Having preached to a formerly disatisfied audience, Brooker has converted the cynics to his way of thinking. Now that same audience sit and watch him do something different from his usual output and provide the same armchair criticism he did in his Screenwipe shows.
Those programmes were pure Brooker. Half an hour of uninterrupted critical assessment of various aspects of television output. If there was an issue in the media, Brooker could be relied upon to provide an accurate summation of that issue and deliver an everyday angle on it, cutting out the crap with his viciously scathing humour.
In doing so, he succeeded in pointing out exactly what it was we the audience were thinking about any given media-related subject, even if we didn’t realise where we stood on it.
And in doing that Brooker became our mate. Brooker became a badge of honour. He led an army. We followed him unconditionally. He was someone who didn’t need to be offered a drink at the bar because there were plenty of fans already queuing up to purchase one already.

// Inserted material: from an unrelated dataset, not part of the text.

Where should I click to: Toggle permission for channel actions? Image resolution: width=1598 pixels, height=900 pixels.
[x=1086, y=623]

In You Have Been Watching, Brooker takes the same jaw-droppingly awful sequences from popular TV shows including the BBC’s The One Show and a stunningly disgusting segment from ill-thought out and deeply disturbing “factual” entertainment show Deadliest Warriors. Instead of satisfying ourselves with Brooker’s take on a show offered in his usually biting voice-over, the host also welcomed the opinions of his three panellists.

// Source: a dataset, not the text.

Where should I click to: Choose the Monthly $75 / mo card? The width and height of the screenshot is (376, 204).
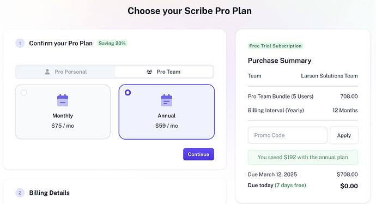63,112
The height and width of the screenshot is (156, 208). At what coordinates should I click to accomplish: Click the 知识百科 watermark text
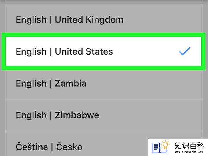click(x=189, y=145)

Those three panellists were Rufus Hound (someone I only really recognise from the Dave posters on the Underground advertising another panel show he was in but whom I feel I know sufficiently well to want slap every time I saw his face on the screen), Richard Herring (someone I did know but whose similarly smug face made it look as though he couldn’t believe his luck he was back on TV and thus, I wanted to punch him too) and Jamelia (who’s chest didn’t shake when she laughed thus confirming her role as the dizzy female pundit constantly playing catch up with the wittier panellists who surely must have missed their taxi to the studio). All of them took up position in a ridiculously oversized studio with bright colours and a perfect audience. The picture was complete. This was Telly Addicts for the 21st Century.
Of course, Brooker’s expertise could well be at work here. Maybe the whole thing was ironic. Maybe the gag was that he was taking the piss out of formats. What better way to cock-a-hoop at the industry but by treating his ascerbic wit the same way and seeing if it worked.
Personally speaking, I don’t think it did. Brooker looked mainstream. He’d moved from being behind the bikesheds pouring scorn on the other kids there with him desperate to find a working lighter for their cigarettes, and now seemed to be standing at the front of the class delivering the lesson in a slightly self-consciously wacky style.
Brooker is best when he’s on his own. I want to see him being grouchy in what purports to his own flat. I want his opinion, not anyone elses. I don’t want to see people attempting to be funny with him and neither do I want to see him try and make an audience laugh.
What he’s incredibly skilled at is writing scripts which don’t rely on the interaction of others. When he voices them or they’re printed in the Guardian they’re pure Brooker and that’s what those of us in the media industry who occasionally quake with fear need to reset us from time to time.
I’m glad it wasn’t just me who was disappointed. The gratuitous cleavage; the gratuitous, distasteful violence;- the awful set – Charlie, you’ve sold your soul.